THE USUAL NOTE FROM LB: From the summer of 2002 to the spring of 2010, Gwen the Beautiful and I were the proud and often exhausted owners of a beautiful Ozarks property we called Cloud Creek Ranch.
In many ways, the ranch was paradise. But it was a paradise with a price that started going up before we even knew it existed. Here’s another Monday musing about our adventure and the lessons we learned.
Oh, and if y’all detect any irony, please believe me when I say it comes straight from the universe and not your kindly Uncle Larry B.
by Larry Brody
Awhile back I wrote about a dream I had. In the dream I was given the job of rewriting a television soap opera that had gone in the wrong direction. Bad stories. Dull characters. Unsatisfying denouements.
Dreams usually don’t have themes, but this one did. I had a very clear realization that the TV show I was supposed to rewrite wasn’t a show at all but rather human history and the state of the earth itself, which when you think about it (and, probably, even when you don’t) have gone terribly wrong.
Being a laidback old boy spending as much time as possible doing as little as possible here in the mountains of Paradise, my first thought when I awoke was, “I quit.”
My second thought was, “Wait! Who am I to say no to such a gig? The universe must think I know something. All I’ve got to do is figure out what.”
But large as my ego is, it still wasn’t up to plunging headlong into world-saving mode.
I couldn’t get past the concern that even if I knew what to do, how would I do it alone? How does one man “rewrite” destiny? How does one member of the tribe reach out to all of troubled humanity and ease its suffering and pain?
So I copped out.
I changed the pronoun “I” to “we,” and did what my mother was always trying to get me to do back when I was a kid.
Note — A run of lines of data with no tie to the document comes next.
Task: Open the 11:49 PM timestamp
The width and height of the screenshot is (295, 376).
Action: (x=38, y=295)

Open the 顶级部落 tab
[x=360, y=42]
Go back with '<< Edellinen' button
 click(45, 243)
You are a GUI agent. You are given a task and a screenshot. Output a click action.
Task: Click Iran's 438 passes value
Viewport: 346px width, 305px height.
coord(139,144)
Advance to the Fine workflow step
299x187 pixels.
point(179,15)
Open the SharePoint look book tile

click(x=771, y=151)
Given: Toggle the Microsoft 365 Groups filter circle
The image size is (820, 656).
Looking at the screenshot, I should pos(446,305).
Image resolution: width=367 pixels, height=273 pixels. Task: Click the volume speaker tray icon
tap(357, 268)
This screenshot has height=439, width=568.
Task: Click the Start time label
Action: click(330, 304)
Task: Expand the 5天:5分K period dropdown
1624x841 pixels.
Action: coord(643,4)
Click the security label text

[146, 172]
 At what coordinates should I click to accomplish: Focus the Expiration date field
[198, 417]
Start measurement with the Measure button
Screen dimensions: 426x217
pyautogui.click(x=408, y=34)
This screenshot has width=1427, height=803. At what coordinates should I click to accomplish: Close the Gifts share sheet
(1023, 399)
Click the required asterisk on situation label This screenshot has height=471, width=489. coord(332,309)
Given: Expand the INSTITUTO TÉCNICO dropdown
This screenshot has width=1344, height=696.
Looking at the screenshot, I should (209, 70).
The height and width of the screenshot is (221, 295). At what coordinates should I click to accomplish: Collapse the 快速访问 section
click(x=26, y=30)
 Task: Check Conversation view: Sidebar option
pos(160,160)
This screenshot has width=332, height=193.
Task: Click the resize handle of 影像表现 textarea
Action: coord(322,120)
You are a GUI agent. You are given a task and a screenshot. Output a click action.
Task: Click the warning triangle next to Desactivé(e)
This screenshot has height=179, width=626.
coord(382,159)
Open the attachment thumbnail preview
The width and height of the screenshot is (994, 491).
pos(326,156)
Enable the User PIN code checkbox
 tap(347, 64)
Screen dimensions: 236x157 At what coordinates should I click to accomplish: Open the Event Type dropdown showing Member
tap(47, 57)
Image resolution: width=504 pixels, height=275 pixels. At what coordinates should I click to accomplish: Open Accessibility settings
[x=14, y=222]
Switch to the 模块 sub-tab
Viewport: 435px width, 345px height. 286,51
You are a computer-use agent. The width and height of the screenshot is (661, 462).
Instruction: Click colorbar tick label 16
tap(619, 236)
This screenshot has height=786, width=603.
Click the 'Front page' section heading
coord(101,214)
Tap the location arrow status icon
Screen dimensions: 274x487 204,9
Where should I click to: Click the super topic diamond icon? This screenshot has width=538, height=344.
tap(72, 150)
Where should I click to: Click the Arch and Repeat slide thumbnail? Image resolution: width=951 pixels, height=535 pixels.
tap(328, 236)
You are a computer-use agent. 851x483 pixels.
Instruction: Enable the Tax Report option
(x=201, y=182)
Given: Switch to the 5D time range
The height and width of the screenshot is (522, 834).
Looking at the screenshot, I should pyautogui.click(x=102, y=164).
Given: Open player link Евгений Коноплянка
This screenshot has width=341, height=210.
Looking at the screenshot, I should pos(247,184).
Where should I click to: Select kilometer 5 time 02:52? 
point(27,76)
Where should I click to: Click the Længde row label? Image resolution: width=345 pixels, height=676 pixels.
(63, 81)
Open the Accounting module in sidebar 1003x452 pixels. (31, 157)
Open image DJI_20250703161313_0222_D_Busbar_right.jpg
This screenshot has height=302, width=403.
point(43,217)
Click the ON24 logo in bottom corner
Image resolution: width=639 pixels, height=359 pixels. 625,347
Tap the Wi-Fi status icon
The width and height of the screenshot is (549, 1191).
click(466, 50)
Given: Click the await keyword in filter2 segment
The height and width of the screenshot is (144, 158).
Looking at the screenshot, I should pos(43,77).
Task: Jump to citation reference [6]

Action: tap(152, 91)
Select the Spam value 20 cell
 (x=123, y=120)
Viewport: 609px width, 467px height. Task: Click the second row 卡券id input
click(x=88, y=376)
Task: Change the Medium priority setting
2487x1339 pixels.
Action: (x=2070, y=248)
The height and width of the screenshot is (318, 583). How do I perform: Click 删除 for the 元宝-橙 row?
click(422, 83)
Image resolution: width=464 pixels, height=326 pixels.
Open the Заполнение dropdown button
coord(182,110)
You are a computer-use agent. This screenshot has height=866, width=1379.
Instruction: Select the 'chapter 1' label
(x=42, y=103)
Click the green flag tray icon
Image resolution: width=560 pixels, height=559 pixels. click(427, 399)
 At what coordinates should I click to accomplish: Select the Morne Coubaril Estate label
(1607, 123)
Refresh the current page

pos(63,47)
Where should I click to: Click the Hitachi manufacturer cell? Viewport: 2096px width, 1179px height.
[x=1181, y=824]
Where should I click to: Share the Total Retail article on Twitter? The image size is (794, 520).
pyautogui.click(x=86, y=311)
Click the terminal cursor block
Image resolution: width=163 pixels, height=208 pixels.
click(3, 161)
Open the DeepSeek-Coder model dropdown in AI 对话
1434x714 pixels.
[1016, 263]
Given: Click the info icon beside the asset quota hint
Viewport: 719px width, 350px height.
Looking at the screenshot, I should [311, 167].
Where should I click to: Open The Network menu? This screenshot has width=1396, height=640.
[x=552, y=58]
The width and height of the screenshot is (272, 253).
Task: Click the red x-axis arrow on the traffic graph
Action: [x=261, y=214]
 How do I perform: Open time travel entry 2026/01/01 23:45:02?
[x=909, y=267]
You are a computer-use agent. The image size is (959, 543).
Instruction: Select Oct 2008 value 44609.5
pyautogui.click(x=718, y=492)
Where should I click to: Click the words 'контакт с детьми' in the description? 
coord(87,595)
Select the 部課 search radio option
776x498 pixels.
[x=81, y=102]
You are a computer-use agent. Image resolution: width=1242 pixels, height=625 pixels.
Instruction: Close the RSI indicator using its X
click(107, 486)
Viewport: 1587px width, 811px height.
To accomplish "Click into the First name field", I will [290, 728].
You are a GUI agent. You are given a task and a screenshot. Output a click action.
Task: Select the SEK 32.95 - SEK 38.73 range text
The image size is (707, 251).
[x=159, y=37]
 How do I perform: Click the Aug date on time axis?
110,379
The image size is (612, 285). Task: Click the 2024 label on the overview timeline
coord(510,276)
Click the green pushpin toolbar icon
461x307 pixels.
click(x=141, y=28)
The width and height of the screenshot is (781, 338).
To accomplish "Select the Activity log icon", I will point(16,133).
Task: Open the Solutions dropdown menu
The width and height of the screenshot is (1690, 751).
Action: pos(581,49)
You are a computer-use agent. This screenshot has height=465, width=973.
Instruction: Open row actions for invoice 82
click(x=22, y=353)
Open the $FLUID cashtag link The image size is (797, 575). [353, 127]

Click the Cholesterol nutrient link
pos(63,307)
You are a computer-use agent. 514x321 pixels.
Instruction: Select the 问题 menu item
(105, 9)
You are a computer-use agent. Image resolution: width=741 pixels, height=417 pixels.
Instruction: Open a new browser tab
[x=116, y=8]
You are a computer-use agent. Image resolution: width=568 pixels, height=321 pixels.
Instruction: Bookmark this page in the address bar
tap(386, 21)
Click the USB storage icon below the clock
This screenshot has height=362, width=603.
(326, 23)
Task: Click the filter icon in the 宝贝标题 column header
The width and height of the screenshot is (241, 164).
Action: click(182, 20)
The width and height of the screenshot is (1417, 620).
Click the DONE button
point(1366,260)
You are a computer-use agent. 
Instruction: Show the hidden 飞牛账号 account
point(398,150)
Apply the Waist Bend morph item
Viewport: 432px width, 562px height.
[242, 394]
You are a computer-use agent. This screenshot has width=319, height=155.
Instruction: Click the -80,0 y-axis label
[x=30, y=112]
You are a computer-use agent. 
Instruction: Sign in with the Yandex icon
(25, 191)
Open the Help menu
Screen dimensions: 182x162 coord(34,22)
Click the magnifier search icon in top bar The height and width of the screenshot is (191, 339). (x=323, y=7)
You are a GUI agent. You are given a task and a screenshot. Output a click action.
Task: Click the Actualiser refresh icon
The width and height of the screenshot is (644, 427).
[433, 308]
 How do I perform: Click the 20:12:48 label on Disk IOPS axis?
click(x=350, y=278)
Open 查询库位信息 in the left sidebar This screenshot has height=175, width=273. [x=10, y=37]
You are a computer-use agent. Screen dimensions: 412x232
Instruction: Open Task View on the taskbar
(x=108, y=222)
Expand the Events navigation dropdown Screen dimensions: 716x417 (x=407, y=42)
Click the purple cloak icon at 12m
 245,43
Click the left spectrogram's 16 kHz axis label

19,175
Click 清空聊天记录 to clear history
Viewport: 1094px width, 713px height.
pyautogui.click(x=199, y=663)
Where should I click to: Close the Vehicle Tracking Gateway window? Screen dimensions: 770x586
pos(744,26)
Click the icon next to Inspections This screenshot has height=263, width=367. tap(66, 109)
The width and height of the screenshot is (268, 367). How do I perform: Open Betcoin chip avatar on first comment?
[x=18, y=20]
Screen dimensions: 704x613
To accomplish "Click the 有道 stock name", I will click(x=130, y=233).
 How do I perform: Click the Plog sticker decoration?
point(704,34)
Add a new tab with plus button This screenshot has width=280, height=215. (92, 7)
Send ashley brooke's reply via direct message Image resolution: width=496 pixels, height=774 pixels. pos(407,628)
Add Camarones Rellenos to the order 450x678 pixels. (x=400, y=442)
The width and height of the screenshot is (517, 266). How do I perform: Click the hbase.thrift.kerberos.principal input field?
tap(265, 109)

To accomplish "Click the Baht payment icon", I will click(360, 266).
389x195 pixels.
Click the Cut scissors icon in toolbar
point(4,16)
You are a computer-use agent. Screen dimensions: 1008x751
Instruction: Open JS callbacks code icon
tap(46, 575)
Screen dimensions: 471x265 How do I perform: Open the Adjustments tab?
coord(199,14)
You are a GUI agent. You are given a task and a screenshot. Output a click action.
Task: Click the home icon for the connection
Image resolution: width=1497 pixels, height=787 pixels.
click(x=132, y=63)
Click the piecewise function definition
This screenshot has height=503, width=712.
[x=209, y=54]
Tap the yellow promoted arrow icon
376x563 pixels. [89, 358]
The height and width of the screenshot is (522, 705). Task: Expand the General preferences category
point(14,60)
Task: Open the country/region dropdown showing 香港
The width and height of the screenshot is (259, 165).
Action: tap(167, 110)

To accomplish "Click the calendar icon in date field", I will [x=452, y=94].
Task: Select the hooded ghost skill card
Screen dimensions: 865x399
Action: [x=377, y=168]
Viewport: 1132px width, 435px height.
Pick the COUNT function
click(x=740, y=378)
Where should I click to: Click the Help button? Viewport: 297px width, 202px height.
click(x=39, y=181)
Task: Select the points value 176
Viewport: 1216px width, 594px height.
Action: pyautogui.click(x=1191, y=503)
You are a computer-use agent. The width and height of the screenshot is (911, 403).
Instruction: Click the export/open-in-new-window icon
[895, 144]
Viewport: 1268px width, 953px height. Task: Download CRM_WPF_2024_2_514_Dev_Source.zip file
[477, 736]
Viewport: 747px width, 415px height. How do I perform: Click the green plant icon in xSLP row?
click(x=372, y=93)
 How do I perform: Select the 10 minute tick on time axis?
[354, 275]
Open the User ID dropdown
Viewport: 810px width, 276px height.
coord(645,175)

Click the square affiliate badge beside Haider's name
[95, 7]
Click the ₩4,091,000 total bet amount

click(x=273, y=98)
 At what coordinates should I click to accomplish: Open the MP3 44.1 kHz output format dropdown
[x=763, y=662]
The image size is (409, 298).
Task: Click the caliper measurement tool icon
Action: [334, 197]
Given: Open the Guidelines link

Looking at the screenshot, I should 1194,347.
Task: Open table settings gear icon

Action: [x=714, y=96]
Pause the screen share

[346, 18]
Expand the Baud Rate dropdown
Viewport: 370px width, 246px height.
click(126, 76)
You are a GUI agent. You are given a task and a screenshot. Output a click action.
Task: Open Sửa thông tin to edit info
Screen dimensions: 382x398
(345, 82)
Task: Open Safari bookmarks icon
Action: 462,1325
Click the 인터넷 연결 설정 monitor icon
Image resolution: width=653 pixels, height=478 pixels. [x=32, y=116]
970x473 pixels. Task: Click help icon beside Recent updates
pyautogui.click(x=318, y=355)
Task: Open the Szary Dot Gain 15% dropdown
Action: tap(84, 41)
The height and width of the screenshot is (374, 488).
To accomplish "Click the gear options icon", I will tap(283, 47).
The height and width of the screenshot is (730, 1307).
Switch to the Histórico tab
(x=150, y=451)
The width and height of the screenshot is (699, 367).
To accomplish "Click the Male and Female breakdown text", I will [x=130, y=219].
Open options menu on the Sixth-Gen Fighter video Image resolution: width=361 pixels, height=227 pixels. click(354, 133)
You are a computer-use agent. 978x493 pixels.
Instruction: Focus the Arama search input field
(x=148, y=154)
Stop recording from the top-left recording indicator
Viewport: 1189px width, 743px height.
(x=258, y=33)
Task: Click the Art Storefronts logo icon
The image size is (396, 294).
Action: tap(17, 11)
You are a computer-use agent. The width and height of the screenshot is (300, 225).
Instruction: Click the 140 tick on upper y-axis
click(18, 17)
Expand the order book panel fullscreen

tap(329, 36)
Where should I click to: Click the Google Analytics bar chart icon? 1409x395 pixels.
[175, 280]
That’s right. I shared. I threw the question out to the readers of this space and asked, as clearly as I could, “What should we do to put everything right?”
And got hundreds of replies.
One of the first was from a Texan named Jim, who looked at the situation from a political perspective.
“What entity is the major creator of strife?” he asked. “What entity forces its inhabitants to fight in wars?…taxes its citizens into poverty?…creates laws which force its inhabitants into jails?…I am forced to pay my taxes to support wars of aggression….How will I answer St. Peter when he asks why I continued to support the slaughter?”
Then he quieted down a bit, and as I read the e-mail I could see his shy smile. “You got to me today, and touched a nerve.”
Heather, who seems to really know her stuff, took a more cosmic view. She sent me the earth’s astrological chart. The entire history of mankind on this planet, showing where it’s been and where it might go, noting that, “The rewrite won’t be easy. It may not even be possible.”
At which point I thought, in that showbiz kinda way, “Hey, that’s why they pay us writer-producers all those Big Bucks!”
A thoughtful gentleman named Doug looked at the situation in a writerly way. “Are we allowed to alter human nature, or is that cheating?” he asked. “I think we should get extra credit for altering human nature. Otherwise it seems to me the plot is doomed from the start by the apparent inherent ingrained Id-driven emotions.”
The beautifully named Octavia had a more contemporary take on the issue.
“I talk[ed] with a friend of mine about various abstract conceptual (game theory) agendas played through regarding the ending and the beginning of our World ….currently at play. So many players so many different levels;…and then I realized I can be the machine and programmer and the player and the ball….”
“We have to write the…continuity to get beyond this level…[and]…fulfill our human capabilities,” she concluded.
Then there was Mike, who keeps his eyes on the stars. He suggested I do some research into the “Intelligent Design” of our planet by designers who also were interplanetary travelers because, he wrote, quoting the actor Michael York, “‘if this is science fiction it ranks alongside the most breathtaking of its kind. If it is true it is earth shaking.’ So if you want a good script [for the rewrite] you win either way.”
Still uncertain of how to handle my—our—task, I went outside and faced the Wind of Mystery as it blew out of the southeast to Cloud Creek Ranch. “How do we make the world better?” I said.
“You already are,” the Wind replied with a gust. “The word is out. Now everyone knows there’s a job to do. Can’t you feel their concerns swirling all around?”
I can. I do.
And for once I think I understand the Wind.
Because I feel how the very fact of questioning can change everything.